Tree Plumbing

If you paid attention in health class you know that our body needs to move materials around to function properly, such as oxygen. The transportation system is the bloodstream, which utilizes red blood cells as a bucket brigade, going to the lungs via veins to pick up oxygen, and carrying it to various body locations via arteries. A tree has similar needs and uses a liquid transportation system.
A tree is an autotroph, it makes its own food through photosynthesis. To do this it needs raw materials delivered to the leaves, mainly water and carbon dioxide. The carbon dioxide is easy, moving directly into the leaves from the air through tiny ports in the leaf surface called stomates. Water comes from the soil transported high into the tree canopy to the leaves, not an easy trick without a pumping mechanism like our heart.

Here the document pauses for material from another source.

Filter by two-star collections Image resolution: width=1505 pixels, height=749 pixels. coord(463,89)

The pipeline used to move water is xyloem cells (pronounced zi-lom). They run from the roots, up the trunk, through the branches and twigs, up the leaf stem, and finally to the leaf itself. Water is not pumped up a tree, but rather pulled up because of two attributes. Water clings to itself (cohesion), and will always move from a high-pressure area to a low one. When heated by sunlight, water in tree leaves evaporates and is released to the atmosphere through those stomate ports mentioned earlier. The escaping water creates a low-pressure area in the leaf and so water moves in from the leaf stem to replace it. There is now a pressure drop in the stem, so water moves in from the twig, and so it goes until finally a pressure drop in the roots causes water to move in from the soil. Minerals and nutrients suspended in the water are also brought in and utilized. Once water enters the tree it is called sap.

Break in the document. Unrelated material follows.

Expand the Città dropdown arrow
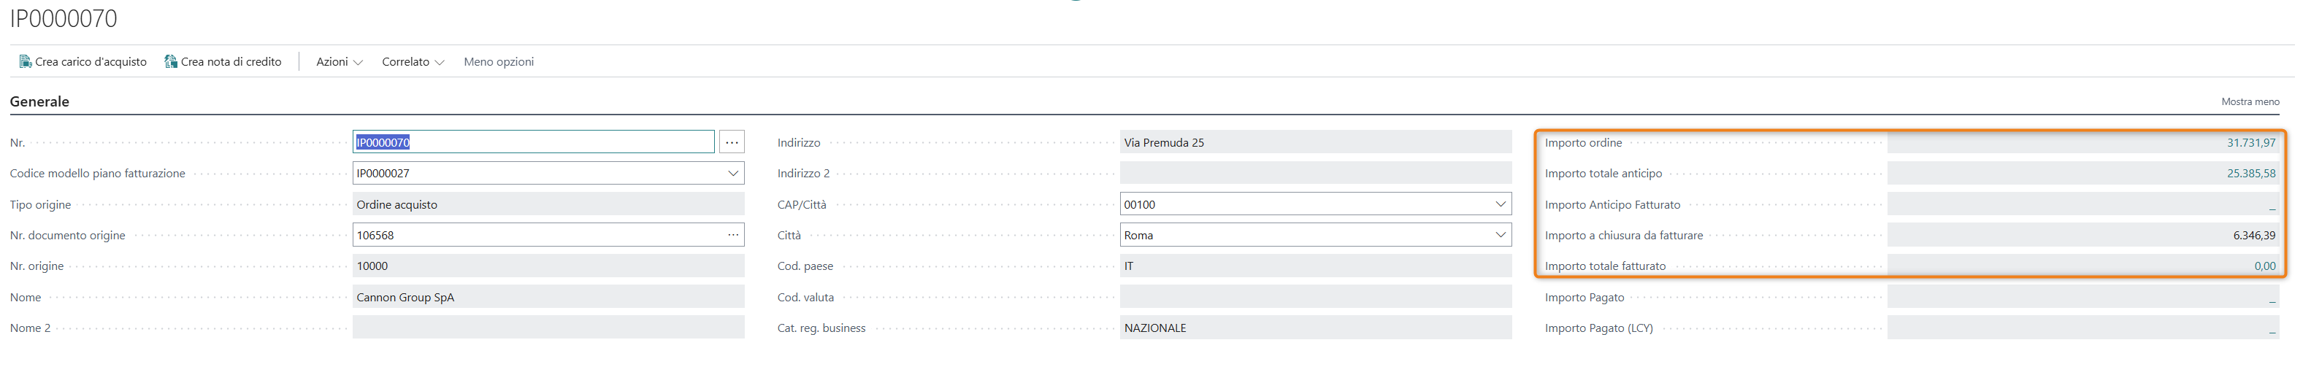2303x375 pixels. tap(1500, 235)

Certain species can raise water over 300 feet into the canopy at speeds of up to 150 feet per hour. A large leafy tree can take up to 95 gallons of water each day, but only a small percentage is actually used for photosynthesis. The rest is released through the leaves into the atmosphere as water vapor, where it forms clouds and eventually returns to earth as rain.

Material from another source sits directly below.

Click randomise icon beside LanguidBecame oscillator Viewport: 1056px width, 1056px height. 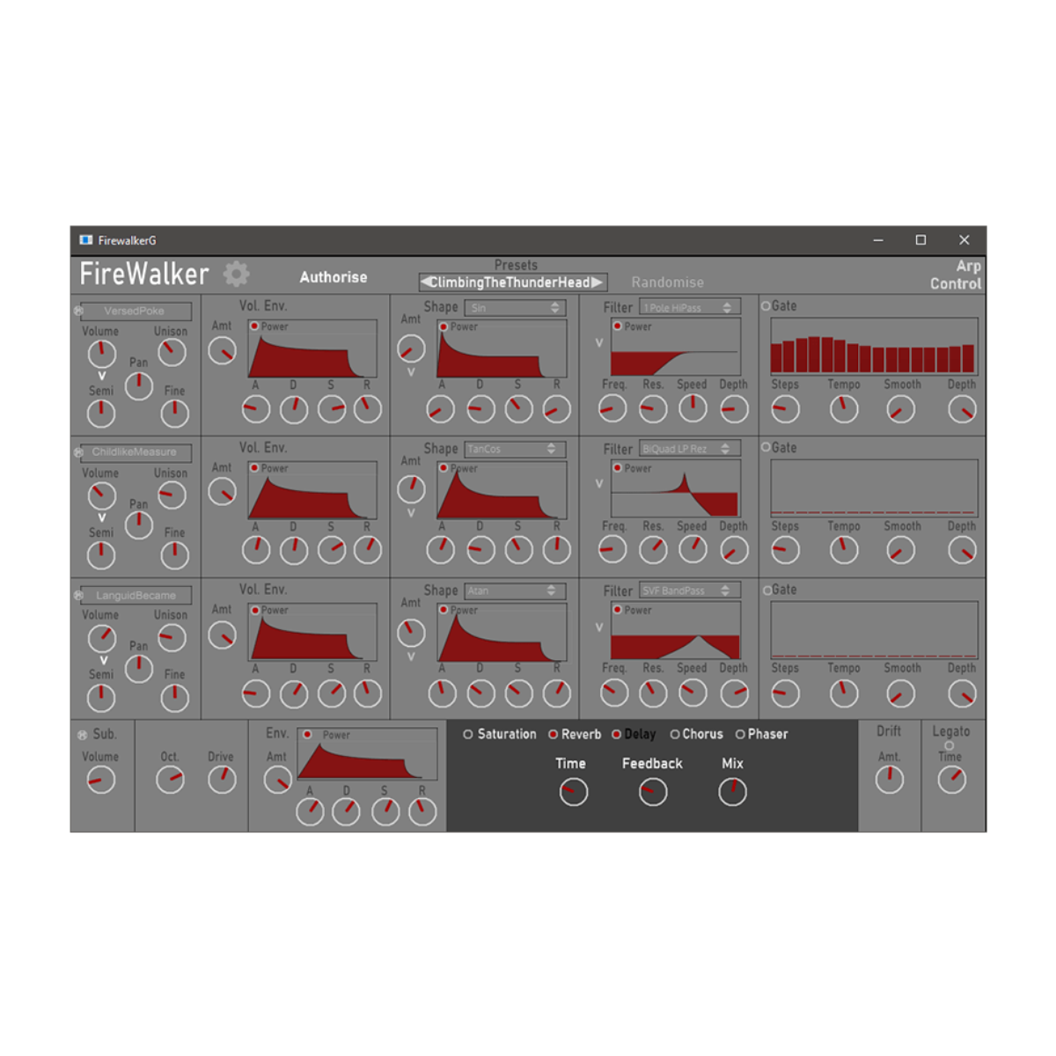coord(78,596)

Once the leaves have made food (a glucose sugar), it needs to be transported to other parts of the tree for use as energy or for building materials. The sugar is suspended in water (sap) and is transported through a pipeline of phloem (flo-um) cells to the rest of the tree. These are located fairly close to the surface of the trunk and can be tapped in the spring to make maple syrup from sugar maple trees, which tend to have high concentrations of sugar in the sap.